House Democrats today are hoping to pass Senate-backed infrastructure legislation after leaders scrapped a planned vote on a larger climate and social spending package amid resistance from the party’s moderates, but it’s not clear the new gambit will work.
Democratic leaders and environmental groups have for weeks said the two measures should pass in tandem. Progressives were holding out on voting for the bipartisan infrastructure bill as leverage over the larger budget reconciliation package.
The infrastructure bill is still significant, containing about $500 billion in new spending that’s focused on traditional infrastructure, modernizing the nation’s power grid and creating a national network of charging stations for electrical vehicles.
The action on the politically popular infrastructure bill would give Democrats a much-needed legislative victory after a poor showing at the polls Tuesday and weeks of frantic negotiations. It would also give Democrats something to tout while attending the Glasgow, Scotland, climate conference.
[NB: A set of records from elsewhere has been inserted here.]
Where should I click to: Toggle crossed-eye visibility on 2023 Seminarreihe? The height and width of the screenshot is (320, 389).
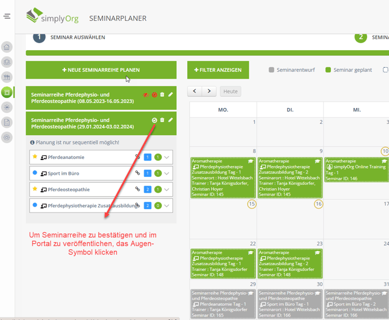(x=146, y=95)
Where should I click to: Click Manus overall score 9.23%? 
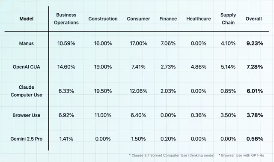click(x=255, y=43)
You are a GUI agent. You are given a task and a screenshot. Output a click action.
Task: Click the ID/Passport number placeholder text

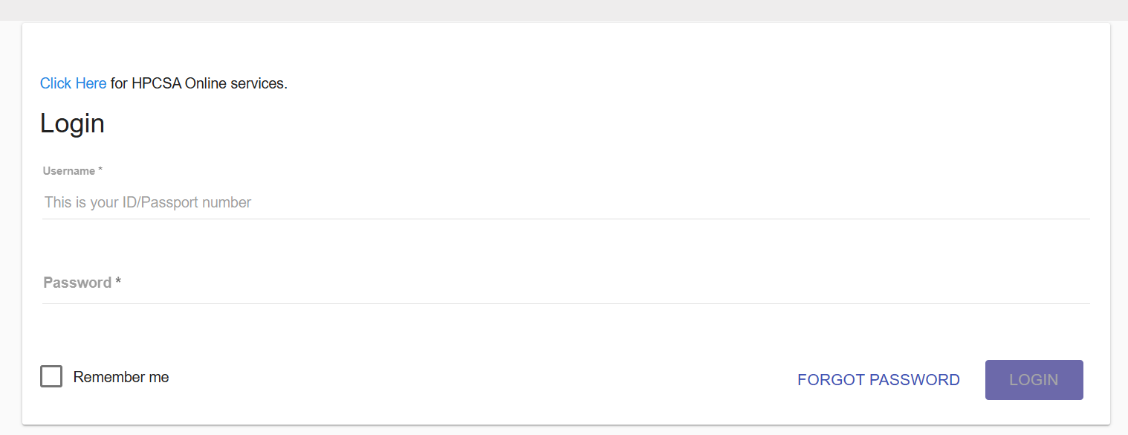point(148,202)
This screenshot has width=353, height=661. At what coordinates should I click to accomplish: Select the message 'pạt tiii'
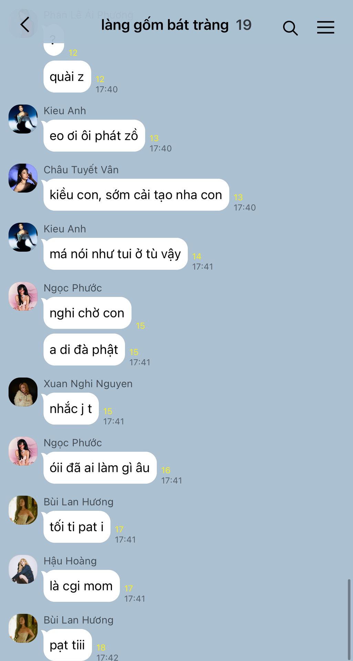pos(68,645)
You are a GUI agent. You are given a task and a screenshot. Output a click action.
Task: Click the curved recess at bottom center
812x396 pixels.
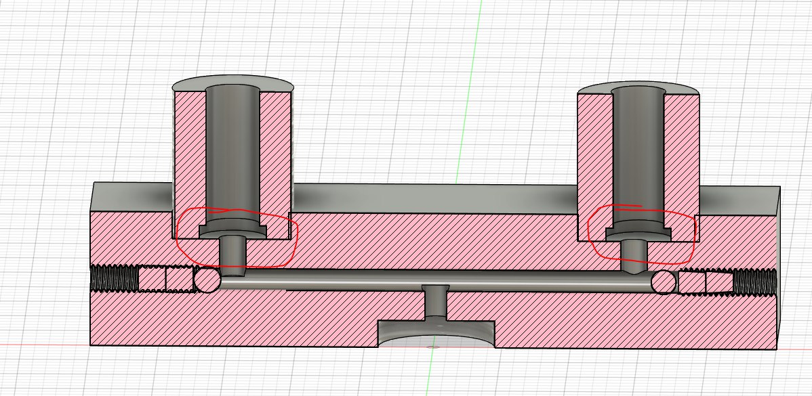tap(434, 334)
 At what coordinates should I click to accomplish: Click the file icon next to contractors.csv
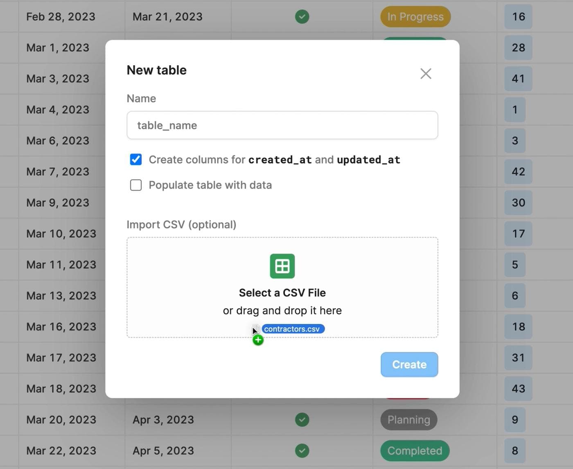coord(256,329)
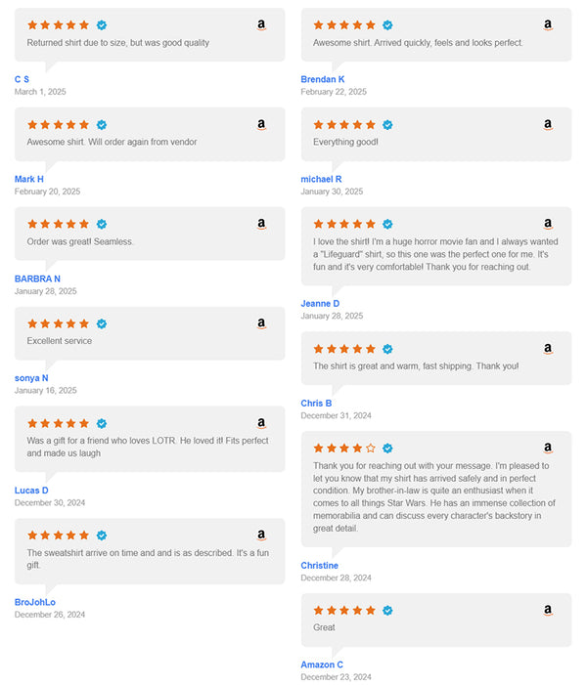Click the Amazon logo on C S review
Viewport: 587px width, 685px height.
click(261, 25)
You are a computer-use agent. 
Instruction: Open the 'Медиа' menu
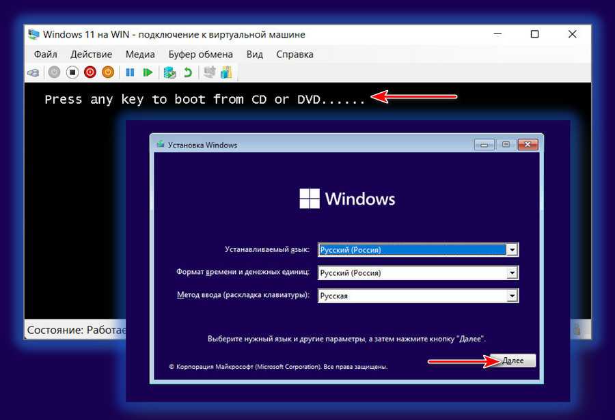[x=140, y=55]
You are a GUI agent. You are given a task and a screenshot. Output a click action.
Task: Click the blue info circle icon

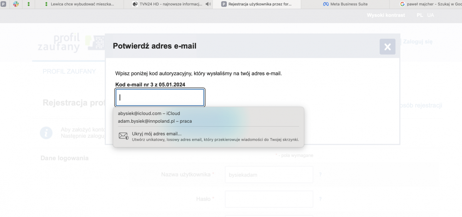(46, 133)
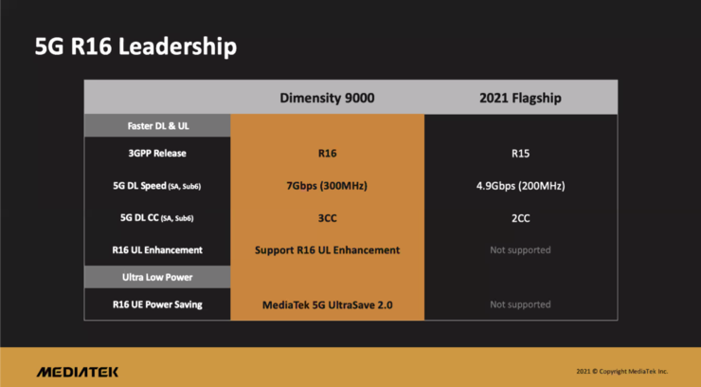Click MediaTek 5G UltraSave 2.0 text
701x387 pixels.
tap(327, 305)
Instead of voting on the budget reconciliation plan, Democrats are poised to set debate parameters for that bill. But a handful of moderates say they won’t vote on final passage until a full Congressional Budget Office score — something that could take weeks.
"In order to make progress on the President’s vision it is important that we advance the Bipartisan Infrastructure Framework and the Build Back Better Act today," House Speaker Nancy Pelosi (D-Calif.) wrote in a letter to colleagues, explaining the outlook.
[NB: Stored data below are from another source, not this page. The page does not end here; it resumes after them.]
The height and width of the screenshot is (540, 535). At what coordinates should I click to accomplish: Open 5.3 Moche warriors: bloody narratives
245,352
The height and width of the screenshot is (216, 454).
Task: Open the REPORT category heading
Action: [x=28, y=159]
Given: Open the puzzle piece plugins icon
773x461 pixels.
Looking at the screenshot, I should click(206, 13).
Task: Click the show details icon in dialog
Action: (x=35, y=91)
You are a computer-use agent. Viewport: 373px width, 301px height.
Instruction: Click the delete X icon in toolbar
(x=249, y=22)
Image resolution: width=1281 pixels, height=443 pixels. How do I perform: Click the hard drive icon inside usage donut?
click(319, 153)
Votes this evening would cap an extraordinary day in the House, which saw Democratic leaders hold open a procedural vote for about seven hours as they to tried get enough votes for passage of both bills.
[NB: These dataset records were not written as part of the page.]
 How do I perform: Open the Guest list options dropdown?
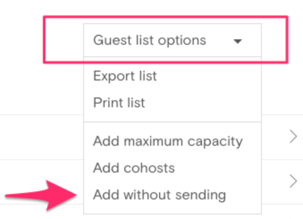(172, 40)
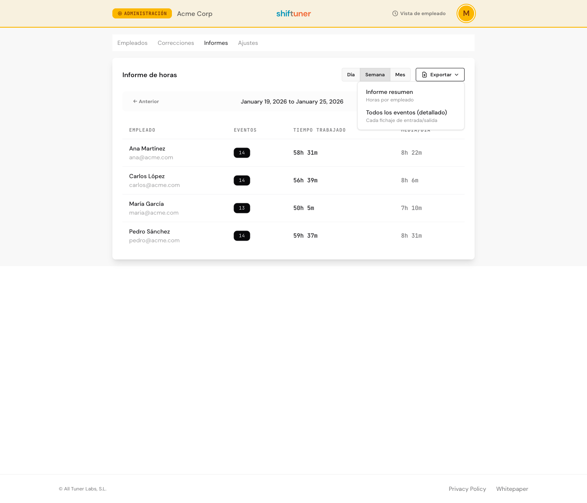Viewport: 587px width, 503px height.
Task: Switch to Vista de empleado
Action: click(419, 13)
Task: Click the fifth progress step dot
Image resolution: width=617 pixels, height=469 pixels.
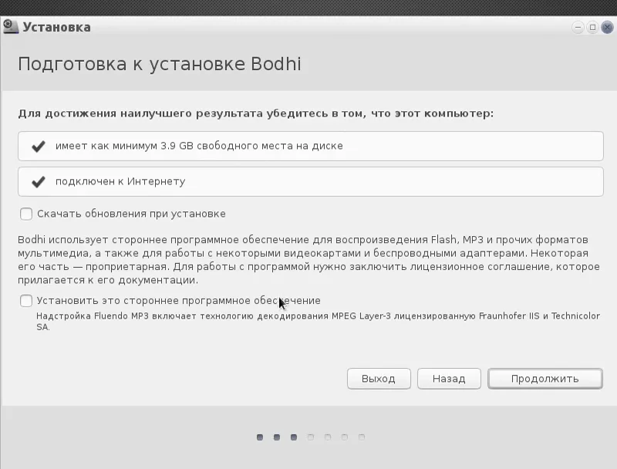Action: click(x=328, y=437)
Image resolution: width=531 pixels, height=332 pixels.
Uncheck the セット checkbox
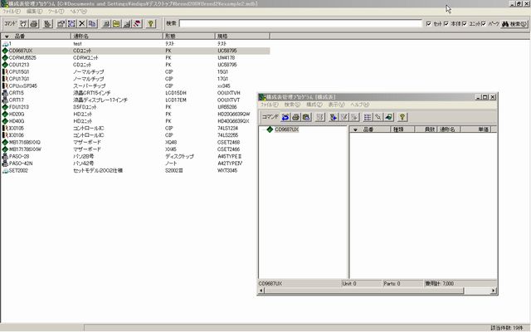(429, 24)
Rep. Jared Golden (D-Maine), one of several moderates who attended a lengthy meeting with Pelosi and other leaders this morning, said he could not support reconciliation without a CBO score. Rep. Ron Kind (D-Wis.), another attendee, said there was a “little work to do” to get moderates comfortable with what he called a “scoring issue.”
Democratic leaders failed to win their support by touting an analysis by the Joint Committee on Taxation and White House studies, which say the $1.7 trillion legislation would more than pay for itself.
Congressional Progressive Caucus Chair Pramila Jayapal (D-Wash.) responded that "if our six colleagues still want to wait for a CBO score, we would agree to give them that time — after which point we can vote on both bills together.”